En su obra mural, que evoque la civilización totonaca o la Liga Nacional Campesina, la figura recurrente es la del indígena, que desplaza a los otros sectores de la población. Rivera uniformiza rostros e indumentaria: crea un arquetipo y a la vez un estereotipo, que contribuye a identificar lo mexicano exclusivamente con las etnias. Y sopla un aliento optimista en estas apologías que muestran al pueblo triunfante, participativo, virilizado.
La consigna es la unión entre las clases, que se consuma al compartir el pan: campesinos, soldados, obreros y científicos. Señala Olivier Debroise: “El virtuosismo de las composiciones, la precisión del dibujo, la voluptuosidad de los colores, la sensualidad de las figuras están al servicio de la idea de un México armonioso hasta en sus más violentos contrastes, edénico hasta en (o por) su atraso secular, alegre hasta en sus más sangrientas revoluciones”.
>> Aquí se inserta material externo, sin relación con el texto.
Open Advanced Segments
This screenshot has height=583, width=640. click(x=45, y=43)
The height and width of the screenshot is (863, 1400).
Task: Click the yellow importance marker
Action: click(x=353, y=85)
Según su biógrafo Bertram Wolfe, “Diego empezó a idealizar todo lo azteca: la vida cotidiana, el ritual, la cosmogonía, la manera de emprender la guerra y hasta los sacrificios humanos”, a los que adoba de belleza y emotividad. En Palacio Nacional, la gigantesca síntesis de tradiciones, ceremonias, artes, manufacturas, productos, trueques, métodos de cultivo y explotación de recursos naturales, da lugar a una desbocada idealización del esplendor perdido.
El fresco La gran Tenochtitlan exalta al tianguis de la antigua capital mexica y su sistema precapitalista de comercio popular y de convivencia pacífica, con sus mercaderes, curanderos, tamemes, sacerdotes y mujeres de placer. En cambio, los tableros de la Conquista ridiculizan a la escoria colonizadora. La caricatura adquiere tono panfletario; el maniqueísmo de la interpretación se traduce por una factura más rígida, que pierde el calor imaginativo y la vitalidad de los paneles de la SEP. Aun así, Rivera intenta inyectar mayor expresividad a su lenguaje.
Adopta dos mecanismos para teatralizar la historia y la vida cotidiana: el énfasis, que amplifica el discurso para impresionar al espectador; y la imbricación, que al eslabonar elementos dispersos confiere coherencia y continuidad a la trama. Es una retórica reductiva, acaso inverosímil, pero suficientemente vigorosa para transmitir un mensaje convincente.
De la SEP a Palacio Nacional, se asiste a un constante mejoramiento de la técnica del fresco y a una mayor acuidad en los recursos plásticos de Diego Rivera, así como a un programa cada vez más complejo y acotado a un proyecto político-social encaminado a exaltar el nacionalismo, para difundir el conocimiento de la propia historia entre las clases desposeídas. Al cabo, ambos ciclos pictóricos proveen un testimonio sociológico que compila las corrientes ideológicas del mundo occidental en la era moderna. Esta reivindicación patriótica atravesará el siglo, hasta que otros artistas promuevan valores intrínsicamente plásticos para elevar la esfera estética por encima de la polémica ideológica, Tamayo en primer lugar.